**Work to complete**
Transcribe the following entries word for word; no picture is to appear in the copy.

Supplied entries Block Start

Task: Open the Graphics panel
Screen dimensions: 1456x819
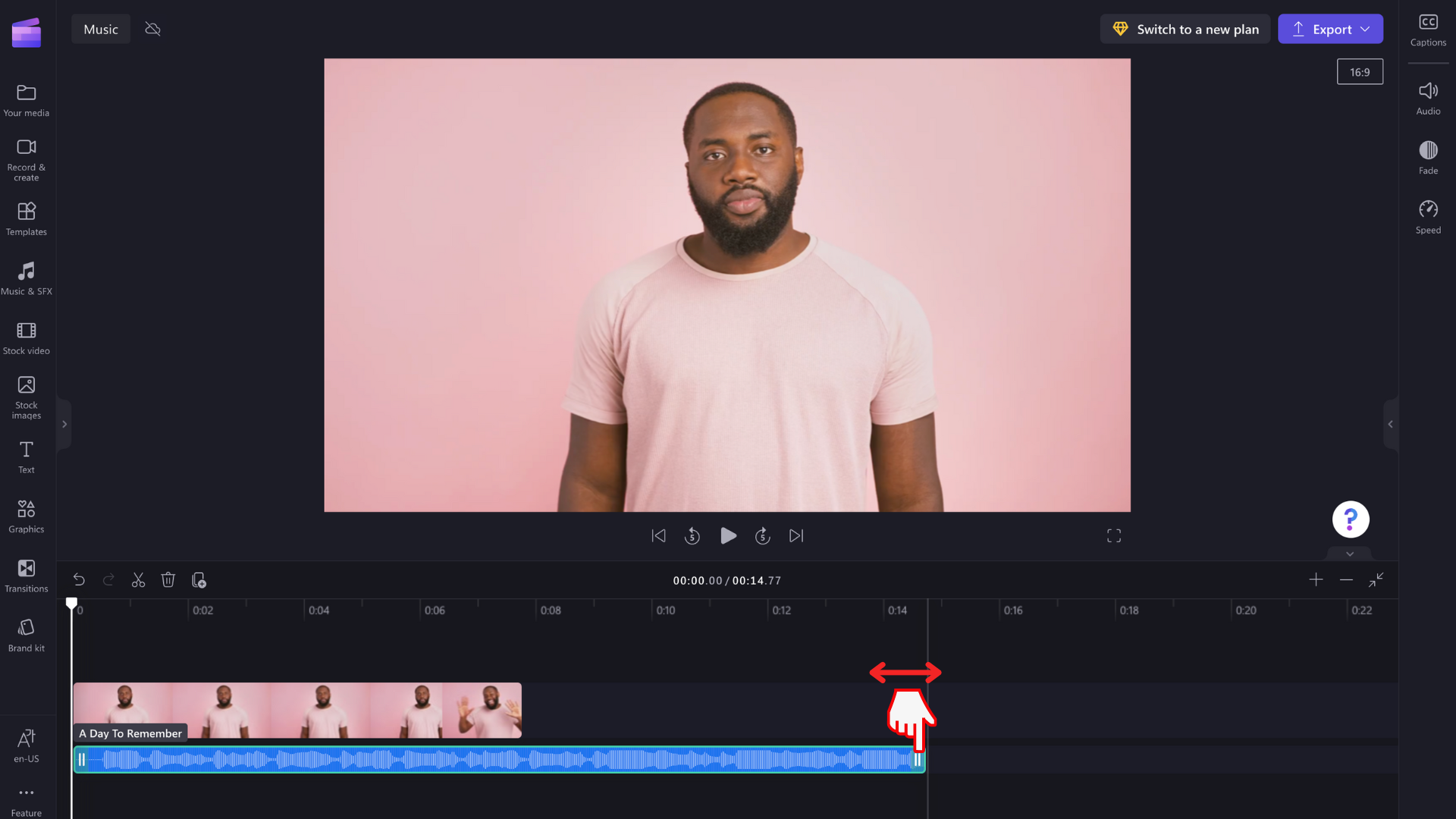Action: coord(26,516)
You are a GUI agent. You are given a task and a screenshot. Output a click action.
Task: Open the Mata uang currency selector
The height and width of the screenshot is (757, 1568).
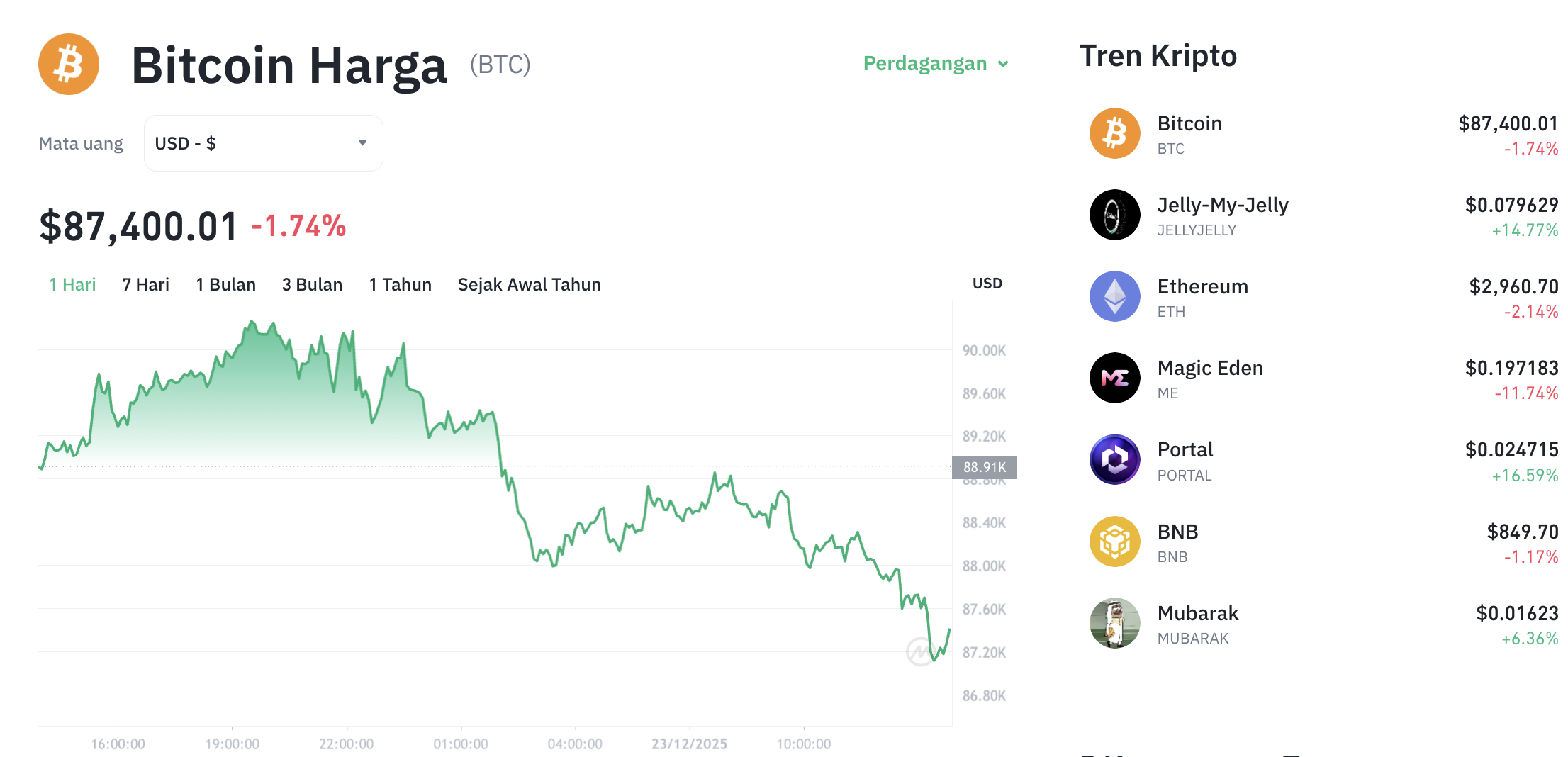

Supplied entries Block End

**Response**
Task: Open the Graphics panel
Screen dimensions: 1456x819
Action: coord(26,516)
You are a GUI agent. You are given a task and a screenshot. Output a click action.
Task: Open the Mata uang currency selector
The height and width of the screenshot is (757, 1568).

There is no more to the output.